Geometrical optics analysis of the short-time stability properties of the Einstein evolution equations

TL;DR

This paper develops geometric optics-based analytical tools to evaluate the short-time stability of Einstein evolution formulations, helping identify ill-behaved formulations by analyzing transient growth of solutions.

Contribution

It introduces a novel geometric optics approach to assess the stability of Einstein evolution equations, focusing on transient amplification to eliminate problematic formulations.

Findings

Identified formulations with unacceptable transient growth in flat space.

Applied techniques to the Kidder-Scheel-Teukolsky family of equations.

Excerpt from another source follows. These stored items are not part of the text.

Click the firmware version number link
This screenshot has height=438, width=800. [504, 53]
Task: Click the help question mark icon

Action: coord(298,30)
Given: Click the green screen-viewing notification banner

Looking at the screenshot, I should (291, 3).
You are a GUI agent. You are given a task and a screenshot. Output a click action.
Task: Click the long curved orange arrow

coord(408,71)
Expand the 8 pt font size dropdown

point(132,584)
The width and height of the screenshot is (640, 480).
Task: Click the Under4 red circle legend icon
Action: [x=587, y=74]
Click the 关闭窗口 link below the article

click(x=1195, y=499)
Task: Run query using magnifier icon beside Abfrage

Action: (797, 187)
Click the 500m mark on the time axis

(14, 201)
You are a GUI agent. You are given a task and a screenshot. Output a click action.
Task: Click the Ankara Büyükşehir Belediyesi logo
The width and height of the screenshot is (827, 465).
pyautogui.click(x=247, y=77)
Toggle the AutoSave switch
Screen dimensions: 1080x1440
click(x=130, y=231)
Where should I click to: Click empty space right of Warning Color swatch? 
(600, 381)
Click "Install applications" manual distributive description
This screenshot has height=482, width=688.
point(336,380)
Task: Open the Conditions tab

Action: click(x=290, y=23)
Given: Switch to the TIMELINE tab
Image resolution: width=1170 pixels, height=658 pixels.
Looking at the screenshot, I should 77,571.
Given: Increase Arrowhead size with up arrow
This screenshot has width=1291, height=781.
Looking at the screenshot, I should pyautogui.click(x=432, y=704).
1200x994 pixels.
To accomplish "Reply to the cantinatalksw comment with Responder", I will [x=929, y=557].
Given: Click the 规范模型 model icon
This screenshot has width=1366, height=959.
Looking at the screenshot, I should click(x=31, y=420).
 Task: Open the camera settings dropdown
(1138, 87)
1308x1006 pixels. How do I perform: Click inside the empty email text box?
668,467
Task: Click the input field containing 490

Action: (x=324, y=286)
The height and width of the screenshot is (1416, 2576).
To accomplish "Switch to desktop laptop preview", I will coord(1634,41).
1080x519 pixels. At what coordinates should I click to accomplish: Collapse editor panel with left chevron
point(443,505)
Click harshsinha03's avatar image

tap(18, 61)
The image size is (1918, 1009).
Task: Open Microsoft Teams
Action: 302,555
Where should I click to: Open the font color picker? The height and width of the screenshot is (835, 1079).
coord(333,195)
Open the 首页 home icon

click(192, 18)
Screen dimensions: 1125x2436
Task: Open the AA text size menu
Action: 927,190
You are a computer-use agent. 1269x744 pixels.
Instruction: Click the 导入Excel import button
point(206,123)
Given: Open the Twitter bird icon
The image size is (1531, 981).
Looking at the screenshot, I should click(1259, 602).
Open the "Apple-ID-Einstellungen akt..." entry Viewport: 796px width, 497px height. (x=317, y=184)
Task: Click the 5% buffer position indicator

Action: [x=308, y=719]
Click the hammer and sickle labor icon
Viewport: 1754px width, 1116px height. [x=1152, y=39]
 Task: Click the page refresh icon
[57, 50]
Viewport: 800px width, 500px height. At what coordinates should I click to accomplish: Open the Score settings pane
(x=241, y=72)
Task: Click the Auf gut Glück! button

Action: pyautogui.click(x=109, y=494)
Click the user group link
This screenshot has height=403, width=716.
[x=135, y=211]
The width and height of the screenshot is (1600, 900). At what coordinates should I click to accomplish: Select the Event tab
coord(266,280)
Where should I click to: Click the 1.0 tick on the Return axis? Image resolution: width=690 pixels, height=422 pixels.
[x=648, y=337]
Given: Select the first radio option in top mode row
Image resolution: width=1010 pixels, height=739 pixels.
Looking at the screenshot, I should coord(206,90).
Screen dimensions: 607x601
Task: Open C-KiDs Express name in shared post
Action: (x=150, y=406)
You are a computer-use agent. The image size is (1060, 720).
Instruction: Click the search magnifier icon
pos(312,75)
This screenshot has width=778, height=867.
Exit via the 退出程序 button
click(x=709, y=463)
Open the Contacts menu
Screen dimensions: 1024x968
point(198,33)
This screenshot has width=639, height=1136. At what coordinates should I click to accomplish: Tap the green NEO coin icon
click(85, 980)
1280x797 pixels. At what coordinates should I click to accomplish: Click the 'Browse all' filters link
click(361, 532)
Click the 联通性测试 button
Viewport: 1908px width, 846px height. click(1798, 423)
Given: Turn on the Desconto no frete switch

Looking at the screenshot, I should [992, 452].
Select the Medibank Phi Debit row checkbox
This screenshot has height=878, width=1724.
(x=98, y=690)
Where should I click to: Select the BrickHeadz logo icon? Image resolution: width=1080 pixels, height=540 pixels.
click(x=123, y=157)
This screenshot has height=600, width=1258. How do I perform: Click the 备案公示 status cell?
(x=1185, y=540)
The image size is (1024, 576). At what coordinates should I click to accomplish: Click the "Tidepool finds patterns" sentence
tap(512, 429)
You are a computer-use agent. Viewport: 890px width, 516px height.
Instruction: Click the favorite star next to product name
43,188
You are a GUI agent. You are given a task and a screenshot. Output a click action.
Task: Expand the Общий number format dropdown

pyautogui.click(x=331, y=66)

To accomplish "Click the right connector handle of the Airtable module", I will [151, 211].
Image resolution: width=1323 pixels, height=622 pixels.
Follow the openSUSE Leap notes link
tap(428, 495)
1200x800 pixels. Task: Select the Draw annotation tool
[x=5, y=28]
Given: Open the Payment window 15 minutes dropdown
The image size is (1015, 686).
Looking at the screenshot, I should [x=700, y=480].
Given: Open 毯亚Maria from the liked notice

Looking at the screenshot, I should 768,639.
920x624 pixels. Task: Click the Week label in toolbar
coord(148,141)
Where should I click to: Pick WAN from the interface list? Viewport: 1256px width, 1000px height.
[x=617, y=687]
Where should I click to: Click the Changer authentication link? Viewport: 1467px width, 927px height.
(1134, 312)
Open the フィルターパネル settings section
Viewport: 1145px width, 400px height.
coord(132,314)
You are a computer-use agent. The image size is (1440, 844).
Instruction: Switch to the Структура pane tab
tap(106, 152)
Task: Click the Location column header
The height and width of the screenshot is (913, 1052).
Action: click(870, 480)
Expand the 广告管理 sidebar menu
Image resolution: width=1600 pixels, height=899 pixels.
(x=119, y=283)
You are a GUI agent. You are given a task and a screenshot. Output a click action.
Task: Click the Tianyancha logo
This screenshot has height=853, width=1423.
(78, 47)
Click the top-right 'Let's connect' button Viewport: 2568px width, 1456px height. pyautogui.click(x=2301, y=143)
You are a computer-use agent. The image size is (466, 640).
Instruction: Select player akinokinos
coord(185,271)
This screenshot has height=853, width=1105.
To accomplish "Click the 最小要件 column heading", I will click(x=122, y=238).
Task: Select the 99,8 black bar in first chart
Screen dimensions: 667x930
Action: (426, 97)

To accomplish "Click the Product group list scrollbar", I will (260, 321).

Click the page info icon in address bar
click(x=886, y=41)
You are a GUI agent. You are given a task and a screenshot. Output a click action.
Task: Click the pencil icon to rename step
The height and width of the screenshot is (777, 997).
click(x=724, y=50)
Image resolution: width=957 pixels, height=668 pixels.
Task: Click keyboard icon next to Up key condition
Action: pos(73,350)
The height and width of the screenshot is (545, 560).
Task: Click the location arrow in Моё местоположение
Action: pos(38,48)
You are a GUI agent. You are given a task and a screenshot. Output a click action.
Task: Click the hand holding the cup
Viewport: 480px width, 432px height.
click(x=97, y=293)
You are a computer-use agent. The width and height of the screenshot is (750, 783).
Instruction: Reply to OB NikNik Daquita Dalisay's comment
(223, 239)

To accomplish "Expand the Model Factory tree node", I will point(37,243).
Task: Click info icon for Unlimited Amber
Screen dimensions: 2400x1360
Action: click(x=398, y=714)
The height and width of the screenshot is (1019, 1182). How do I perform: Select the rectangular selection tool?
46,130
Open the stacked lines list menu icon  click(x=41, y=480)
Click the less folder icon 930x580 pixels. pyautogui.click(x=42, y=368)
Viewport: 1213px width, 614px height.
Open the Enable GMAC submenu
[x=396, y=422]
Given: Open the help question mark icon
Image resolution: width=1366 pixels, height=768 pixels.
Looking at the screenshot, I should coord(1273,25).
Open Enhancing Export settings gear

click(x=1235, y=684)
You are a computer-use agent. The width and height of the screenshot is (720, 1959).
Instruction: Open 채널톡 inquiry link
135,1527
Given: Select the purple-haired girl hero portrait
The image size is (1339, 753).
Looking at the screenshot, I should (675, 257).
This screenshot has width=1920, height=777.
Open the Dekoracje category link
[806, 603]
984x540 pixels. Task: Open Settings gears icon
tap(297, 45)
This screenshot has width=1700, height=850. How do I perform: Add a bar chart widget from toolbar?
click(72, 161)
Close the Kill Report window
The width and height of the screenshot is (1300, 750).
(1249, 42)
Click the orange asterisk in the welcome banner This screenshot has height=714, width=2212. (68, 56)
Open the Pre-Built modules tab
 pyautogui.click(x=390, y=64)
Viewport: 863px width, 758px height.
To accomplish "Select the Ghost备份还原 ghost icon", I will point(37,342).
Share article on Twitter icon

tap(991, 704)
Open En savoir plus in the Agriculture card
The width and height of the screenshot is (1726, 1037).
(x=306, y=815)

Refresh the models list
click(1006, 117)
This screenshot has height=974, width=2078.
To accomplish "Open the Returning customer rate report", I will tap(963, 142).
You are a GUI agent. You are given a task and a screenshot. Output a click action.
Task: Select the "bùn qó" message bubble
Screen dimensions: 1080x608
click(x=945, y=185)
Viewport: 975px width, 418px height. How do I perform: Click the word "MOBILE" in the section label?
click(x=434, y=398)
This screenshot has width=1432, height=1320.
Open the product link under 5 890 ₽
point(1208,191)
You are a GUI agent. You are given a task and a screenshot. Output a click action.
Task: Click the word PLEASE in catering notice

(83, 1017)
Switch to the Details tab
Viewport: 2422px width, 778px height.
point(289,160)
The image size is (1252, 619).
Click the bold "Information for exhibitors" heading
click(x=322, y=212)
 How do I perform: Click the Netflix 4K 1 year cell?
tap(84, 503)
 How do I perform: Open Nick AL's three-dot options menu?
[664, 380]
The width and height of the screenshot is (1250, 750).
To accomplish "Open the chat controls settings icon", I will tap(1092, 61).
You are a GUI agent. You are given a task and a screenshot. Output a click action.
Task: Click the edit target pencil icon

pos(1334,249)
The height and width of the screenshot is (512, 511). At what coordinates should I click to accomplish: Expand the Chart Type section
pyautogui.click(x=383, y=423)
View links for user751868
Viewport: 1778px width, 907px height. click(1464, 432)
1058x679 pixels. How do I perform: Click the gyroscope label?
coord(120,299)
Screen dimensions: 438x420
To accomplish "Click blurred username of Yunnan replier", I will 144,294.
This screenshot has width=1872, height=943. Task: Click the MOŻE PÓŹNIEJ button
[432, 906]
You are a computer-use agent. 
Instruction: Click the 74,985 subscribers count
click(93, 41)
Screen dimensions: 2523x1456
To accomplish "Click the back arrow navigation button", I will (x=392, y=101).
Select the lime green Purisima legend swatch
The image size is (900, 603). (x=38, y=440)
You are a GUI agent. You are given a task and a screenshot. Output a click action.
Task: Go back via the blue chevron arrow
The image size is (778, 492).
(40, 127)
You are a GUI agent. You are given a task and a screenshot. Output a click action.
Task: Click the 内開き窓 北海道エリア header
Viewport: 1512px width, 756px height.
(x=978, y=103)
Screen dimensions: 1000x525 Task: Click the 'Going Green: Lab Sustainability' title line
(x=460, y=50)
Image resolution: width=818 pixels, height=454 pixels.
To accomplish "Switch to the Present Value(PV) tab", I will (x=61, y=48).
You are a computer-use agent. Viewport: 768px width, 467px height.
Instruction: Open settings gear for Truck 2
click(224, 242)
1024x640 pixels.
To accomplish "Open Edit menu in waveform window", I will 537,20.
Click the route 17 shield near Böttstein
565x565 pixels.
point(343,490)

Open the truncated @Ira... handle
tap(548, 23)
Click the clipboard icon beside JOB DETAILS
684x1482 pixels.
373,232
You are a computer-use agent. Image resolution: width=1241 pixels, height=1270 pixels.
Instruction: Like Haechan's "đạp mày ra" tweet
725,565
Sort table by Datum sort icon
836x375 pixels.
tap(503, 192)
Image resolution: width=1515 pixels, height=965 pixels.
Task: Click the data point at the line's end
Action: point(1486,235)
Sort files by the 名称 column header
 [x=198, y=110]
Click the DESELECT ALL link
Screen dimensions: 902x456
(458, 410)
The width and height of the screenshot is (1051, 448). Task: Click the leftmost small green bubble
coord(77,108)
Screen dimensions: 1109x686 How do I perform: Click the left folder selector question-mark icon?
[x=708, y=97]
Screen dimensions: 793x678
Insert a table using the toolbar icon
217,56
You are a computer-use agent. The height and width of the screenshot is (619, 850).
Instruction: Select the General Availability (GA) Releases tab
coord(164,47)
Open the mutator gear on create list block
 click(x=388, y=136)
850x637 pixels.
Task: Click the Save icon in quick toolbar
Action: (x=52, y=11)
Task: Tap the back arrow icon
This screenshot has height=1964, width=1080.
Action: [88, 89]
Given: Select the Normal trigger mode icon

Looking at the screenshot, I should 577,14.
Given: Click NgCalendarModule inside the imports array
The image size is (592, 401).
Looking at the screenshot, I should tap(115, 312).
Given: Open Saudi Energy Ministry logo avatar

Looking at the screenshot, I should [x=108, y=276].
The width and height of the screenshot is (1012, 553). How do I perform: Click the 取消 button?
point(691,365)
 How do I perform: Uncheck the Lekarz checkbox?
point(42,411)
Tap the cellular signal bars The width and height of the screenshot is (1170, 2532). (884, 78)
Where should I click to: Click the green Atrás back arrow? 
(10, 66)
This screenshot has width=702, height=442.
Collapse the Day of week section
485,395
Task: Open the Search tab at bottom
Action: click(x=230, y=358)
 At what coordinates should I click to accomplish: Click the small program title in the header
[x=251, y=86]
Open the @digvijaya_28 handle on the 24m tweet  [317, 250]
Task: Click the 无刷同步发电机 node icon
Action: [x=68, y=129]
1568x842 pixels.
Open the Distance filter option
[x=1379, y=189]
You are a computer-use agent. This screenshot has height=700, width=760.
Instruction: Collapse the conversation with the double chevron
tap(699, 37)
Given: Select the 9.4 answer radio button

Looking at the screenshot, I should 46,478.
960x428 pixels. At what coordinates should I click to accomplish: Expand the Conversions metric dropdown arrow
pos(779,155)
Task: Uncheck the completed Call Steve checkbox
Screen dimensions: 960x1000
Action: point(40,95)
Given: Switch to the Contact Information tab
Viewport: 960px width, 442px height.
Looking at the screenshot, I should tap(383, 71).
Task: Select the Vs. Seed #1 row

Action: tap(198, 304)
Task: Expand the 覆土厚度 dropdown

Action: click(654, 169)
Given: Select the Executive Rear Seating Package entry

Provided constraints on stable formulations for practical scenarios.

Abstract

Many alternative formulations of Einstein's evolution have lately been examined, in an effort to discover one which yields slow growth of constraint-violating errors. In this paper, rather than directly search for well-behaved formulations, we instead develop analytic tools to discover which formulations are particularly ill-behaved. Specifically, we examine the growth of approximate (geometric-optics) solutions, studied only in the future domain of dependence of the initial data slice (e.g. we study transients). By evaluating the amplification of transients a given formulation will produce, we may therefore eliminate from consideration the most pathological formulations (e.g. those with numerically-unacceptable amplification). This technique has the potential to provide surprisingly tight constraints on the set of formulations one can safely apply. To illustrate the application of these techniques to practical examples, we apply our technique to the 2-parameter family of evolution equations proposed by Kidder, Scheel, and Teukolsky, focusing in particular on flat space (in Rindler coordinates) and Schwarzchild (in Painleve-Gullstrand coordinates).